[Provided data]

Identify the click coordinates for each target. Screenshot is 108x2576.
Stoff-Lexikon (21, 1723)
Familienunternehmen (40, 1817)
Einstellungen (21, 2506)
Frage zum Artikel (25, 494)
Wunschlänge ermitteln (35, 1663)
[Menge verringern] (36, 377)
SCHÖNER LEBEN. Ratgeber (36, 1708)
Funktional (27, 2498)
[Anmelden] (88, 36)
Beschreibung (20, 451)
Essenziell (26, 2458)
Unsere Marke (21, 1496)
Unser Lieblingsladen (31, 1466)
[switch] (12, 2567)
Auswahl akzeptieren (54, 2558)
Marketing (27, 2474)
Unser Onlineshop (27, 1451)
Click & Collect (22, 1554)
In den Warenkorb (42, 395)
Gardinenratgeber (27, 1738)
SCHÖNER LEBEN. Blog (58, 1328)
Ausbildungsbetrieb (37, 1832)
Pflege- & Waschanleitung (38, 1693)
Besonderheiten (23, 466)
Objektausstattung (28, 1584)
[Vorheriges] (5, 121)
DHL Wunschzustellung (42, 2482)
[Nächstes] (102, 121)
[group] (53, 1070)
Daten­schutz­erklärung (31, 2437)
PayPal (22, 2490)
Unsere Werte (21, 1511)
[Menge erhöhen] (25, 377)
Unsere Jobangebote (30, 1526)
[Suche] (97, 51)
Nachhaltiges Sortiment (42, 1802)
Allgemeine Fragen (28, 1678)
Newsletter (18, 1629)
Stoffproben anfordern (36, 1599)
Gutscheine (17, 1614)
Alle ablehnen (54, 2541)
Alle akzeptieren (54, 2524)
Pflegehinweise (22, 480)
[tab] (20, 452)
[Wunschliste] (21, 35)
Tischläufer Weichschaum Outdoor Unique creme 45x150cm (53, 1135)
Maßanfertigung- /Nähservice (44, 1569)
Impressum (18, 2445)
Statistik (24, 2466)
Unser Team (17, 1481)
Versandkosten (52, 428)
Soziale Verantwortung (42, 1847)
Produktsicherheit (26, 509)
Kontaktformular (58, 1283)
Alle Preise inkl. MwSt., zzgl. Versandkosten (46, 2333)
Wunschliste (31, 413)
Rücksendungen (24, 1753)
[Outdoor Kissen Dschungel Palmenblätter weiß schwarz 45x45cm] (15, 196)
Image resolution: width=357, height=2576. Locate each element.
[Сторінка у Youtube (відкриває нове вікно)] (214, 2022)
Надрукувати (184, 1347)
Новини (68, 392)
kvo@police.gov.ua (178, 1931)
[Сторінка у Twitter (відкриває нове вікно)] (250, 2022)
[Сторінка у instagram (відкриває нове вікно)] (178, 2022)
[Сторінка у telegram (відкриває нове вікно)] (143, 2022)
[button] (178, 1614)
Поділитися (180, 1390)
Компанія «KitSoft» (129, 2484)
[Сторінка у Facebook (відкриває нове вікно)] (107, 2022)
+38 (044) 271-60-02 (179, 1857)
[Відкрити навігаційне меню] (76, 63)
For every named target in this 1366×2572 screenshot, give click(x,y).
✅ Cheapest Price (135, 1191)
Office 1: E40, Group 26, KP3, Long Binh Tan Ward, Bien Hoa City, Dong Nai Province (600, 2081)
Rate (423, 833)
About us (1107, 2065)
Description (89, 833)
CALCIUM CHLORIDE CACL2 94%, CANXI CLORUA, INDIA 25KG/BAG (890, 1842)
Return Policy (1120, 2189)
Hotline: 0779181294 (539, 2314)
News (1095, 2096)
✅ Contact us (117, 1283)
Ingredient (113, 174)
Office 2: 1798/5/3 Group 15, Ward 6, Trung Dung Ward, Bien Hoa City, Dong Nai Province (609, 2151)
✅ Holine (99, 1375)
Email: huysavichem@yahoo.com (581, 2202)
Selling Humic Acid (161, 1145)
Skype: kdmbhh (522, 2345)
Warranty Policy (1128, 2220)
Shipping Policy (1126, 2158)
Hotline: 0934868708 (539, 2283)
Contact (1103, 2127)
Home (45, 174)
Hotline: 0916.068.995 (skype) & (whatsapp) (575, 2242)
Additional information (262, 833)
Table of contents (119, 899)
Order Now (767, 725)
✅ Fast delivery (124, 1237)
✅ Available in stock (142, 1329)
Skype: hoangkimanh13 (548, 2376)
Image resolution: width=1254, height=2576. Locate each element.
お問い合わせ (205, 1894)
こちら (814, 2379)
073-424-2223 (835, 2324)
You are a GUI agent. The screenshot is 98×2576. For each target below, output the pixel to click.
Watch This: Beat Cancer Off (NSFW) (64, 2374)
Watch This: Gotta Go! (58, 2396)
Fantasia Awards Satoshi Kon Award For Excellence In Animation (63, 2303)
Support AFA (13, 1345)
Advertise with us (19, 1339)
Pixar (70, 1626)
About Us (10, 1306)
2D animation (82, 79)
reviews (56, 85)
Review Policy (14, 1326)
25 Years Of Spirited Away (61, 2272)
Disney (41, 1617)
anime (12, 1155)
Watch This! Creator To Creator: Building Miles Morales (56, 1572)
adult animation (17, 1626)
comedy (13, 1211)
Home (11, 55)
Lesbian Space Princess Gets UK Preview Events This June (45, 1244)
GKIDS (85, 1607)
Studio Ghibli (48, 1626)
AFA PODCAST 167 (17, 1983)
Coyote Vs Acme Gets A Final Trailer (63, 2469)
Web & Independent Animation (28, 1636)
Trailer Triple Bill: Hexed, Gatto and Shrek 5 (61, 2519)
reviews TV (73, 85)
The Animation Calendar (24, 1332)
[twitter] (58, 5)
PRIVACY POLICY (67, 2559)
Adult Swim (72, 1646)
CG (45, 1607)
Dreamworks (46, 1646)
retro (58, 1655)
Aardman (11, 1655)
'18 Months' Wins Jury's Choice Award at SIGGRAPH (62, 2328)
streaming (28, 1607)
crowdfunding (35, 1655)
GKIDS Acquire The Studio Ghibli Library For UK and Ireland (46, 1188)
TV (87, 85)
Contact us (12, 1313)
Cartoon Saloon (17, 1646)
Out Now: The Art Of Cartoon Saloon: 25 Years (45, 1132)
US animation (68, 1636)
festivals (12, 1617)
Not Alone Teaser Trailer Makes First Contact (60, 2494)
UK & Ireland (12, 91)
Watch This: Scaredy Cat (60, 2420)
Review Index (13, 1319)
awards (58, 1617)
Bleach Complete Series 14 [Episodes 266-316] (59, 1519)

[/Provided data]

→ Exercise objective:
Write the records out once more. Change nothing.

→ Result below:
Identify the click coordinates for each target. Screenshot is 108x2576.
Stoff-Lexikon (21, 1723)
Familienunternehmen (40, 1817)
Einstellungen (21, 2506)
Frage zum Artikel (25, 494)
Wunschlänge ermitteln (35, 1663)
[Menge verringern] (36, 377)
SCHÖNER LEBEN. Ratgeber (36, 1708)
Funktional (27, 2498)
[Anmelden] (88, 36)
Beschreibung (20, 451)
Essenziell (26, 2458)
Unsere Marke (21, 1496)
Unser Lieblingsladen (31, 1466)
[switch] (12, 2567)
Auswahl akzeptieren (54, 2558)
Marketing (27, 2474)
Unser Onlineshop (27, 1451)
Click & Collect (22, 1554)
In den Warenkorb (42, 395)
Gardinenratgeber (27, 1738)
SCHÖNER LEBEN. Blog (58, 1328)
Ausbildungsbetrieb (37, 1832)
Pflege- & Waschanleitung (38, 1693)
Besonderheiten (23, 466)
Objektausstattung (28, 1584)
[Vorheriges] (5, 121)
DHL Wunschzustellung (42, 2482)
[Nächstes] (102, 121)
[group] (53, 1070)
Daten­schutz­erklärung (31, 2437)
PayPal (22, 2490)
Unsere Werte (21, 1511)
[Menge erhöhen] (25, 377)
Unsere Jobangebote (30, 1526)
[Suche] (97, 51)
Nachhaltiges Sortiment (42, 1802)
Allgemeine Fragen (28, 1678)
Newsletter (18, 1629)
Stoffproben anfordern (36, 1599)
Gutscheine (17, 1614)
Alle ablehnen (54, 2541)
Alle akzeptieren (54, 2524)
Pflegehinweise (22, 480)
[tab] (20, 452)
[Wunschliste] (21, 35)
Tischläufer Weichschaum Outdoor Unique creme 45x150cm (53, 1135)
Maßanfertigung- /Nähservice (44, 1569)
Impressum (18, 2445)
Statistik (24, 2466)
Unser Team (17, 1481)
Versandkosten (52, 428)
Soziale Verantwortung (42, 1847)
Produktsicherheit (26, 509)
Kontaktformular (58, 1283)
Alle Preise inkl. MwSt., zzgl. Versandkosten (46, 2333)
Wunschliste (31, 413)
Rücksendungen (24, 1753)
[Outdoor Kissen Dschungel Palmenblätter weiß schwarz 45x45cm] (15, 196)
Image resolution: width=357, height=2576. Locate each element.
[Сторінка у Youtube (відкриває нове вікно)] (214, 2022)
Надрукувати (184, 1347)
Новини (68, 392)
kvo@police.gov.ua (178, 1931)
[Сторінка у Twitter (відкриває нове вікно)] (250, 2022)
[Сторінка у instagram (відкриває нове вікно)] (178, 2022)
[Сторінка у telegram (відкриває нове вікно)] (143, 2022)
[button] (178, 1614)
Поділитися (180, 1390)
Компанія «KitSoft» (129, 2484)
[Сторінка у Facebook (відкриває нове вікно)] (107, 2022)
+38 (044) 271-60-02 (179, 1857)
[Відкрити навігаційне меню] (76, 63)
For every named target in this 1366×2572 screenshot, give click(x,y).
✅ Cheapest Price (135, 1191)
Office 1: E40, Group 26, KP3, Long Binh Tan Ward, Bien Hoa City, Dong Nai Province (600, 2081)
Rate (423, 833)
About us (1107, 2065)
Description (89, 833)
CALCIUM CHLORIDE CACL2 94%, CANXI CLORUA, INDIA 25KG/BAG (890, 1842)
Return Policy (1120, 2189)
Hotline: 0779181294 (539, 2314)
News (1095, 2096)
✅ Contact us (117, 1283)
Ingredient (113, 174)
Office 2: 1798/5/3 Group 15, Ward 6, Trung Dung Ward, Bien Hoa City, Dong Nai Province (609, 2151)
✅ Holine (99, 1375)
Email: huysavichem@yahoo.com (581, 2202)
Selling Humic Acid (161, 1145)
Skype: kdmbhh (522, 2345)
Warranty Policy (1128, 2220)
Shipping Policy (1126, 2158)
Hotline: 0934868708 (539, 2283)
Contact (1103, 2127)
Home (45, 174)
Hotline: 0916.068.995 (skype) & (whatsapp) (575, 2242)
Additional information (262, 833)
Table of contents (119, 899)
Order Now (767, 725)
✅ Fast delivery (124, 1237)
✅ Available in stock (142, 1329)
Skype: hoangkimanh13 (548, 2376)
Image resolution: width=1254, height=2576. Locate each element.
お問い合わせ (205, 1894)
こちら (814, 2379)
073-424-2223 (835, 2324)
You are a GUI agent. The screenshot is 98×2576. For each target below, output the pixel to click.
Watch This: Beat Cancer Off (NSFW) (64, 2374)
Watch This: Gotta Go! (58, 2396)
Fantasia Awards Satoshi Kon Award For Excellence In Animation (63, 2303)
Support AFA (13, 1345)
Advertise with us (19, 1339)
Pixar (70, 1626)
About Us (10, 1306)
2D animation (82, 79)
reviews (56, 85)
Review Policy (14, 1326)
25 Years Of Spirited Away (61, 2272)
Disney (41, 1617)
anime (12, 1155)
Watch This! Creator To Creator: Building Miles Morales (56, 1572)
adult animation (17, 1626)
comedy (13, 1211)
Home (11, 55)
Lesbian Space Princess Gets UK Preview Events This June (45, 1244)
GKIDS (85, 1607)
Studio Ghibli (48, 1626)
AFA PODCAST 167 (17, 1983)
Coyote Vs Acme Gets A Final Trailer (63, 2469)
Web & Independent Animation (28, 1636)
Trailer Triple Bill: Hexed, Gatto and Shrek 5 (61, 2519)
reviews TV (73, 85)
The Animation Calendar (24, 1332)
[twitter] (58, 5)
PRIVACY POLICY (67, 2559)
Adult Swim (72, 1646)
CG (45, 1607)
Dreamworks (46, 1646)
retro (58, 1655)
Aardman (11, 1655)
'18 Months' Wins Jury's Choice Award at SIGGRAPH (62, 2328)
streaming (28, 1607)
crowdfunding (35, 1655)
GKIDS Acquire The Studio Ghibli Library For UK and Ireland (46, 1188)
TV (87, 85)
Contact us (12, 1313)
Cartoon Saloon (17, 1646)
Out Now: The Art Of Cartoon Saloon: 25 Years (45, 1132)
US animation (68, 1636)
festivals (12, 1617)
Not Alone Teaser Trailer Makes First Contact (60, 2494)
UK & Ireland (12, 91)
Watch This: Scaredy Cat (60, 2420)
Review Index (13, 1319)
awards (58, 1617)
Bleach Complete Series 14 [Episodes 266-316] (59, 1519)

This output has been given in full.